AIM OF THE TASK:
Output every entry exactly as written, skipping any pictures.

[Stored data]
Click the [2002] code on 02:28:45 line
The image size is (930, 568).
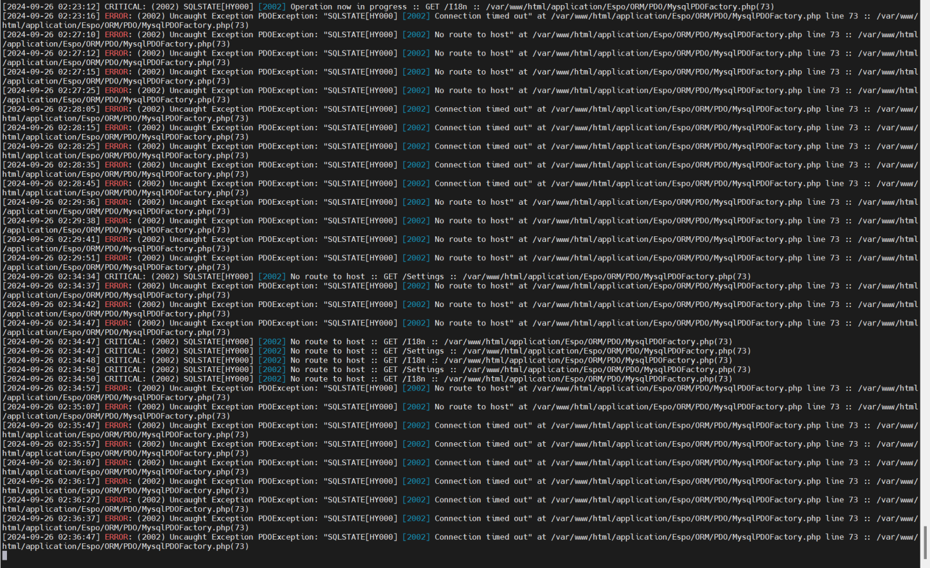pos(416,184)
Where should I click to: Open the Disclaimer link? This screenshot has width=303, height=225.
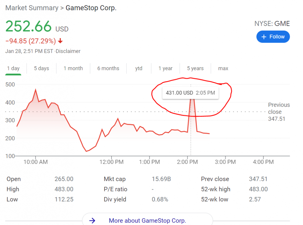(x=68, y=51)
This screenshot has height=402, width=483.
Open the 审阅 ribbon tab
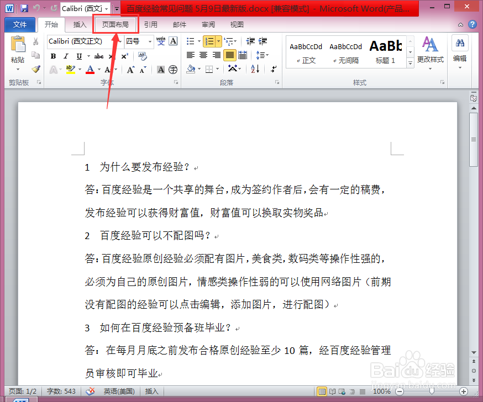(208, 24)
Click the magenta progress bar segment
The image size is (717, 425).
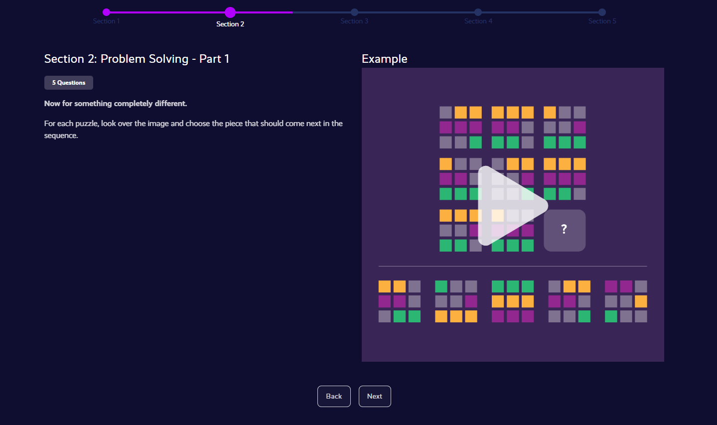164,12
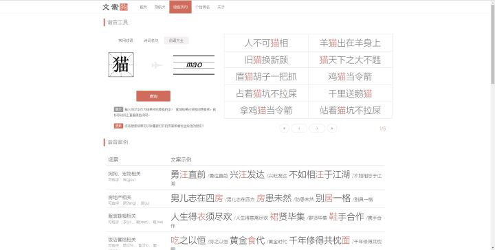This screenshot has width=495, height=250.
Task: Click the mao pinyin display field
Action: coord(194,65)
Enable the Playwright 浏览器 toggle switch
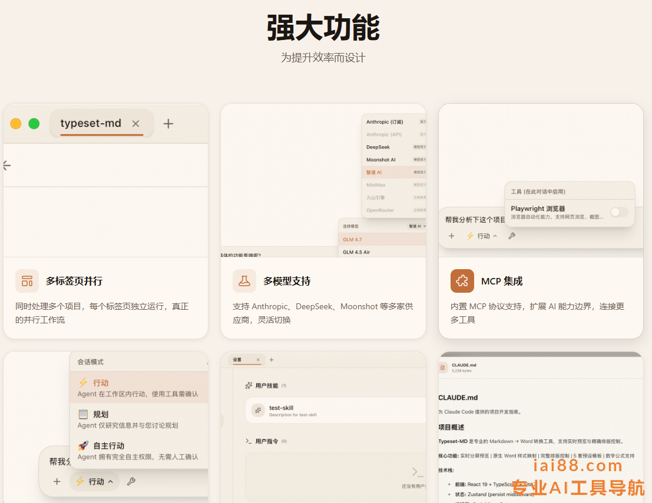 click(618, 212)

SOLUTION TO THIS EXERCISE:
Click the [2002] code on 02:28:45 line
The image size is (930, 568).
pos(416,184)
Where should I click to: Open the Disclaimer link? This screenshot has width=303, height=225.
(x=68, y=51)
This screenshot has height=402, width=483.
Open the 审阅 ribbon tab
(208, 24)
Click the magenta progress bar segment
The image size is (717, 425).
164,12
This screenshot has width=495, height=250.
Task: Click the mao pinyin display field
Action: coord(194,65)
Enable the Playwright 浏览器 toggle switch
 click(618, 212)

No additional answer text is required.